> _STUDY MATERIAL_
# # # # # # #

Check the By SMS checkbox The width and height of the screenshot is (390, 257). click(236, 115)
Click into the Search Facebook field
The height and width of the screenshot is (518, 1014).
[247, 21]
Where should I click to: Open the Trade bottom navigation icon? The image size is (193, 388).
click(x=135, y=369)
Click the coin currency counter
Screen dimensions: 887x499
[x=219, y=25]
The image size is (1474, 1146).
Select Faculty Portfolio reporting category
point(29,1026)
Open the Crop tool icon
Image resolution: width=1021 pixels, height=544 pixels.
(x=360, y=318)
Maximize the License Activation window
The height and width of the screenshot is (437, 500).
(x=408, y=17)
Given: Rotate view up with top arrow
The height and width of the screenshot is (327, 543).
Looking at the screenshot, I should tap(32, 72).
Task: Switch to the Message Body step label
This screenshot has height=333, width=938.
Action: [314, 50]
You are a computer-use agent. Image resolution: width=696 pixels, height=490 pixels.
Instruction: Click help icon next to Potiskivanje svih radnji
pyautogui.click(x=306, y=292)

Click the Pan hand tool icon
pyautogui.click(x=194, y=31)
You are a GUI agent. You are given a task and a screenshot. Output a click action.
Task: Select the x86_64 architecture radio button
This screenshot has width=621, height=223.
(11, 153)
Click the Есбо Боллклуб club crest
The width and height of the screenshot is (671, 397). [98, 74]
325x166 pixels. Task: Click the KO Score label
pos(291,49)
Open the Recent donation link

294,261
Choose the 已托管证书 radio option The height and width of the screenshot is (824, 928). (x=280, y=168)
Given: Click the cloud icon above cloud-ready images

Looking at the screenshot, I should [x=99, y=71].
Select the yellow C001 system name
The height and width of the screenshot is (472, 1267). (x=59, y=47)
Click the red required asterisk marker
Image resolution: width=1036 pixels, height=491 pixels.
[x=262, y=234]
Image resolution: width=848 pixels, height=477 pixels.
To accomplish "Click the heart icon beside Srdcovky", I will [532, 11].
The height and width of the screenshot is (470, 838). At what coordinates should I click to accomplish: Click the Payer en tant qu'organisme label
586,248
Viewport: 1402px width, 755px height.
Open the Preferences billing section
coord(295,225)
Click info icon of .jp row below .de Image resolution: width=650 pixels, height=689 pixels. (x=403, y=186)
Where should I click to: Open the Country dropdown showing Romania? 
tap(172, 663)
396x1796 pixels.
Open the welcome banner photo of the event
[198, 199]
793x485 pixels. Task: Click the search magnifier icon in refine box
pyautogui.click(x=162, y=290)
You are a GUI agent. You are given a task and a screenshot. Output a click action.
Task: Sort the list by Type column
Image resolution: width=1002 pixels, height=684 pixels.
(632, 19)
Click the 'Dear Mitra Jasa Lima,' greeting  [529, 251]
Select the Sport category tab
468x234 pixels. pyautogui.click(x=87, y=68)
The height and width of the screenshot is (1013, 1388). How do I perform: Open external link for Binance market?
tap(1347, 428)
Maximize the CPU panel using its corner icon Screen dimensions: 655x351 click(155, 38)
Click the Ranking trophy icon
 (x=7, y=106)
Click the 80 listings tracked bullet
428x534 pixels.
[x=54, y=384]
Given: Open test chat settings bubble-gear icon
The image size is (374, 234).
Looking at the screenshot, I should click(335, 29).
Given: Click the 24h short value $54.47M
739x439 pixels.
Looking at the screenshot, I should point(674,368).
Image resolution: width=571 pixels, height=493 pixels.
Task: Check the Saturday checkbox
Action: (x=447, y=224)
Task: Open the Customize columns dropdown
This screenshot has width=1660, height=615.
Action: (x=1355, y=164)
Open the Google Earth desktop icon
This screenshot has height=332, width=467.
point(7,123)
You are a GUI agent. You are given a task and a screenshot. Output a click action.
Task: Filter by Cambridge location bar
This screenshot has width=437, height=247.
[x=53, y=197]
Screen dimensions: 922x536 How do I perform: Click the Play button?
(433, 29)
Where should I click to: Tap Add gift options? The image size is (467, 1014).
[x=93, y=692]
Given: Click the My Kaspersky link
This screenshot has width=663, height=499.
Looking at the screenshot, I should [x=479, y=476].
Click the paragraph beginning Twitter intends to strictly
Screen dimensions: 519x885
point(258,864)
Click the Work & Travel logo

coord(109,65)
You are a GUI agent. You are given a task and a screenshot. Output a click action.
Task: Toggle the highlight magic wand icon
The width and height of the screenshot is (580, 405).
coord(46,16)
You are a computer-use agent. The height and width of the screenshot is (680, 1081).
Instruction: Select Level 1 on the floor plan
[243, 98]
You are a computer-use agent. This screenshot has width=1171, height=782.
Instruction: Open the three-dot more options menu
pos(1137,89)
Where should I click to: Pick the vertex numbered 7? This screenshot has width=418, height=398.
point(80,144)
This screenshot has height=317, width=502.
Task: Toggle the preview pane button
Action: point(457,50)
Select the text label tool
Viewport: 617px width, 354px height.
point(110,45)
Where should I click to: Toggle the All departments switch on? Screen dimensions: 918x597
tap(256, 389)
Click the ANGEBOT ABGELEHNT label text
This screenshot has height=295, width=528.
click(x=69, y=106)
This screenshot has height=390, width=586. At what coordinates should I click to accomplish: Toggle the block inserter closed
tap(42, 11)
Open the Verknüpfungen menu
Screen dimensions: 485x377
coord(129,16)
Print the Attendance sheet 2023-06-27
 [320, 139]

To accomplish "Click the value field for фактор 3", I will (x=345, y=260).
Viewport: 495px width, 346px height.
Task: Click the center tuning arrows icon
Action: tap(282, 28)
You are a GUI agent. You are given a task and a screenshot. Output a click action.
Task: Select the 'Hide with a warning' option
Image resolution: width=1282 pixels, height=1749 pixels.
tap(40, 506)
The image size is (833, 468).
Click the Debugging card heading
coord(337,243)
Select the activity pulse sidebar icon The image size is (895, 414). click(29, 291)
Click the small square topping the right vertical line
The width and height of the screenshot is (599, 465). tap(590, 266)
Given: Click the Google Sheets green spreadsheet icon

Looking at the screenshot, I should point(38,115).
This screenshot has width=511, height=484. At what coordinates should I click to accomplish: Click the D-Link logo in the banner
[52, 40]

# # # # # # #

> _WHAT IS EXPECTED_
Retype the lines of the material from the one containing "Click the ANGEBOT ABGELEHNT label text" through the last line, exactly, and give no other lines.

> _ANSWER SPACE_
Click the ANGEBOT ABGELEHNT label text
This screenshot has height=295, width=528.
click(x=69, y=106)
This screenshot has height=390, width=586. At what coordinates should I click to accomplish: Toggle the block inserter closed
tap(42, 11)
Open the Verknüpfungen menu
Screen dimensions: 485x377
coord(129,16)
Print the Attendance sheet 2023-06-27
 [320, 139]

To accomplish "Click the value field for фактор 3", I will (x=345, y=260).
Viewport: 495px width, 346px height.
Task: Click the center tuning arrows icon
Action: tap(282, 28)
You are a GUI agent. You are given a task and a screenshot. Output a click action.
Task: Select the 'Hide with a warning' option
Image resolution: width=1282 pixels, height=1749 pixels.
tap(40, 506)
The image size is (833, 468).
Click the Debugging card heading
coord(337,243)
Select the activity pulse sidebar icon The image size is (895, 414). click(29, 291)
Click the small square topping the right vertical line
The width and height of the screenshot is (599, 465). tap(590, 266)
Given: Click the Google Sheets green spreadsheet icon

Looking at the screenshot, I should point(38,115).
This screenshot has width=511, height=484. At what coordinates should I click to accomplish: Click the D-Link logo in the banner
[52, 40]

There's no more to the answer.